江上は、そうした経験から感じたこと、考えたことを、自身のアート作品の表現で伝えるようになります。そして辿り着いた表現が、『コミュニケーションの本質を問いかける肖像画』としての『虹色の肖像画』です。
抽象的なイメージの肖像画でありつつも、人物の表情や骨格がしっかりと伝わってくる江上の作品は、その人物の本質や性格を深く捉えた印象さえ与えます。まさに江上が感じた言語を超えたコミュニケーションの意味が見て取れるように感じられます。
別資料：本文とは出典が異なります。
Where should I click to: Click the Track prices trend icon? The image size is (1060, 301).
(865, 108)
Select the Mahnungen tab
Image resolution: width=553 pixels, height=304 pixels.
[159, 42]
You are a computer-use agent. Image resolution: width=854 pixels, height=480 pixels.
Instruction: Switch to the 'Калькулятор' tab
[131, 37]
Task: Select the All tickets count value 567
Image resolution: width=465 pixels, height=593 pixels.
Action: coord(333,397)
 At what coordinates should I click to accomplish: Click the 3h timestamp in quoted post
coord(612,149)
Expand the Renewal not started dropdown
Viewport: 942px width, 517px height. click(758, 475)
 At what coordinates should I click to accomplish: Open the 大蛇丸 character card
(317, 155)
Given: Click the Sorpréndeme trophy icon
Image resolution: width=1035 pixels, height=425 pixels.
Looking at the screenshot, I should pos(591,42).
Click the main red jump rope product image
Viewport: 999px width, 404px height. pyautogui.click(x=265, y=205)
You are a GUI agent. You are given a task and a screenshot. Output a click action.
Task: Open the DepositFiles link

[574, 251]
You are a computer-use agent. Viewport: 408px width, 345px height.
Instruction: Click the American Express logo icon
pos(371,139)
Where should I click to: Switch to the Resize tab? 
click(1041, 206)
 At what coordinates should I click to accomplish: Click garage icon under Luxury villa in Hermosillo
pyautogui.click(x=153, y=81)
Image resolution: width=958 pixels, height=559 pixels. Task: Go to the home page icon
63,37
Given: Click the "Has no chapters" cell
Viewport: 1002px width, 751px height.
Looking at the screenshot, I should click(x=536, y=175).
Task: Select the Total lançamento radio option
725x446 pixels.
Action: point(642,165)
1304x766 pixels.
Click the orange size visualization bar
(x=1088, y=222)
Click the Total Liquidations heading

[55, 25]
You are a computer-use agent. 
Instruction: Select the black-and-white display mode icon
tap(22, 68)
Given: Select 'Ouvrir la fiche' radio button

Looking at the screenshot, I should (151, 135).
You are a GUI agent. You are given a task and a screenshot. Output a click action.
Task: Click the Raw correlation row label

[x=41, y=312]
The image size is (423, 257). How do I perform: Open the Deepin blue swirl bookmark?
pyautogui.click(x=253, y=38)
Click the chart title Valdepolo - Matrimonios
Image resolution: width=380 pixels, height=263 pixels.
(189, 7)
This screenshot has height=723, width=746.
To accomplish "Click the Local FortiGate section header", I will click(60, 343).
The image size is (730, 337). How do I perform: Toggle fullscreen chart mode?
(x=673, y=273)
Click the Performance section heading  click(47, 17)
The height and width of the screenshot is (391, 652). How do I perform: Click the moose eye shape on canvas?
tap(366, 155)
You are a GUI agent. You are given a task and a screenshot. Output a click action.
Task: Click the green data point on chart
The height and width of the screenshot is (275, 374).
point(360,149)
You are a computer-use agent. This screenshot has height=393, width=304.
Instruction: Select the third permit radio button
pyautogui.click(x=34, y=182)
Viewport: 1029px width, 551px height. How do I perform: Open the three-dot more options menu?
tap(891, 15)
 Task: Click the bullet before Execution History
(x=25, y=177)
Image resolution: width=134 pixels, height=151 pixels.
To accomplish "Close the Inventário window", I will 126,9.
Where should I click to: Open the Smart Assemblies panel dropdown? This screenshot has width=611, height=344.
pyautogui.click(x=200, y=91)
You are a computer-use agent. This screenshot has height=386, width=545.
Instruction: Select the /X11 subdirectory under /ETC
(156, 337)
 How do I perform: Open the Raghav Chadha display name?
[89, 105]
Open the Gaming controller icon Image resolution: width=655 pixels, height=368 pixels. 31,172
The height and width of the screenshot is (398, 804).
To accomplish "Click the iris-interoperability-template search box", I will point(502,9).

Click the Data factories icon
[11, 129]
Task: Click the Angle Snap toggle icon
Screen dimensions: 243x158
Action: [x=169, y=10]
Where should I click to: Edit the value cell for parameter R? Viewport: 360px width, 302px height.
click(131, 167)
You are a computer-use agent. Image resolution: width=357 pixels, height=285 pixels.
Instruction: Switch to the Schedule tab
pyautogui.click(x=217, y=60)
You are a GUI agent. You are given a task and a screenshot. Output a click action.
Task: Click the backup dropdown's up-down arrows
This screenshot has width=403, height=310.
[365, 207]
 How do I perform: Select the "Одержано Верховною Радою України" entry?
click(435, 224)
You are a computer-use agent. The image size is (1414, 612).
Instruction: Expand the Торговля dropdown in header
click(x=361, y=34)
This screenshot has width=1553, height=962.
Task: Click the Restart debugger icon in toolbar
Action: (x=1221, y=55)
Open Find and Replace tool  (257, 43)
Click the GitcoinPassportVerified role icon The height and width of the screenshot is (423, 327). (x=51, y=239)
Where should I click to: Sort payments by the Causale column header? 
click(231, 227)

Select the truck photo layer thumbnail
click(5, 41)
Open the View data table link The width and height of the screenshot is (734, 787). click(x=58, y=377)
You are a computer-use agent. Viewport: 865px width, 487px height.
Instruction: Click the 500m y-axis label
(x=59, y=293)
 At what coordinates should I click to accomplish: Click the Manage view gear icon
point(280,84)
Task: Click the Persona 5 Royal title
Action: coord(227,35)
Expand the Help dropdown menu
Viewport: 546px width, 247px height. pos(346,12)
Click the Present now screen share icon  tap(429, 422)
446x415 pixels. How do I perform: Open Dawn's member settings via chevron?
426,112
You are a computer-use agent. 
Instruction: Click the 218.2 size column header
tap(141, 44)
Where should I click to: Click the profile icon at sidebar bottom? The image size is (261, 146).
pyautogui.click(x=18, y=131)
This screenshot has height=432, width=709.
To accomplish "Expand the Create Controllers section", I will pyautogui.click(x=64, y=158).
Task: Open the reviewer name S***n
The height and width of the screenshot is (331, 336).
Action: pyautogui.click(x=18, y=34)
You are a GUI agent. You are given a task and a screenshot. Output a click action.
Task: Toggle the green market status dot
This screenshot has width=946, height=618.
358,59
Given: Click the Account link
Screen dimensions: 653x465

江上の作品は、近くから見るのと、遠くから見るのと、また違った角度から見るので印象が変わって見えたり、人によっても見え方や解釈の仕方が異なるように思えます。これらは、違う言語でのコミュニケーションの中で発生しがちな聞き間違い、間違った翻訳によって失われた本来の意味などを視覚的に表現しているようにさえ感じます。
2021年には、Forbes Asiaが選ぶ世界を変える30歳未満の30⼈「Forbes 30 U30」を受賞しており、世界的に注目を集めている江上。最近では、ドイツやロンドン、北京など世界各都市での個展が開催され、作品が完売するなど、大盛況を収めています。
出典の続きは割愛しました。